Vários pontos de vista foram colocados, alguns extremados e opostos, mas até que o debate rolava com respeito e interesse. Argumentação e vontade de pensar sobre o assunto, ninguém estava com sua decisão fechada e eu aproveitava o desenrolar para refletir sobre meu voto.

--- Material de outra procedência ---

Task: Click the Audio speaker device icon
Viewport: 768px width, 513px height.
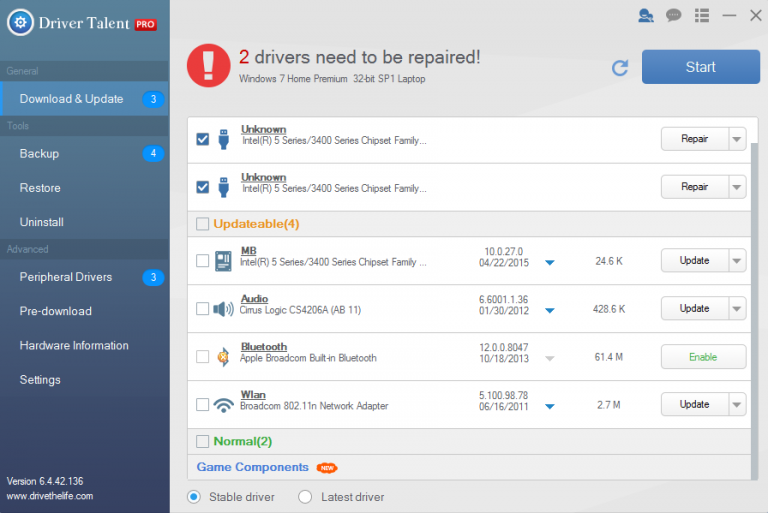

Ontem um colega, o médico, passou um e-mail que me deixou triste. Por dois motivos. Num primeiro momento ele defendeu, apaixonadamente, o armamento da população civil como uma garantia de segurança, estabelecendo um verdadeiro clima de faroeste, pois numa sociedade armada você pensaria duas vezes antes de burlar alguma regra ou lei. Seria punido não pela instituição, mas pela sociedade civil, o clássico “fazer justiça com as próprias mãos”. O segundo ponto acusava os “falsos moralistas e utópicos de livros” que estavam “pondo tudo a perder”. Acho que foi uma indireta pra mim, já que sou o “livreiro” do grupo.
Não respondi e nem poderia. Estou cheio de trabalho e não tenho o que argumentar, racionalmente, com quem acredita muito mais no poder de um 38 do que na ação, em eterna construção, do Estado. No entanto, a mensagem me provocou um mal-estar tremendo. Fiquei pensando em algumas coisas que estou lendo e acompanhando pela TV e jornais, no quanto temos um traço autoritário significativo em nossa história nacional. Um exemplo disto colhi na fala do senador Jorge Bornhausen (PFL - SC), que ao comentar a crise política, afirmou: “nós agora vamos nos livrar dessa raça por muitos anos”. Maneira singular de retratar a esquerda, como uma raça que precisa ser eliminada, dito assim, sem papas na língua, sem maquiagem. Eliminar uma “raça” que pensa diferente de você!
O que me preocupa é o endurecimento do conservadorismo, quase cotidiano, corriqueiro, banalizado. Este sentimento do senador Bornhausen e o descarte da minha argumentação ou função por ser “livreira e utópica”, assim como o comportamento estúpido do deputado federal Jair Bolsonaro (PP – RJ) ao convidar um torturador para acompanhar um depoimento em CPI, só revelam, às claras, nossa eterna inspiração autoritária de país escravista. É a mesma linha que diz “bandido bom é bandido morto” ou “pobre é pobre porque é burro”. Dito isto em qualquer país, sob qualquer circunstância, já é um atestado de falência humana, mas no Brasil, com nossa história sangrenta e segregacionista, é, além de perigoso, triste e vexatório.
Uma ética de seguir o sinhozinho, ou coisa do gênero, é o que impera no Brasil, na elite brasileira. Não existe a possibilidade de pensar no coletivo, na esfera pública, no que realmente importa para o país; é no plano individual que as coisas se resolvem e desenvolvem. E entre o “sim senhor” e o “se fudeu, playboy”, apodrece uma terra cheia de possibilidades, de cultura mestiça e original.
E embaixo do porrete mora a nossa alma e reside o nosso desencanto.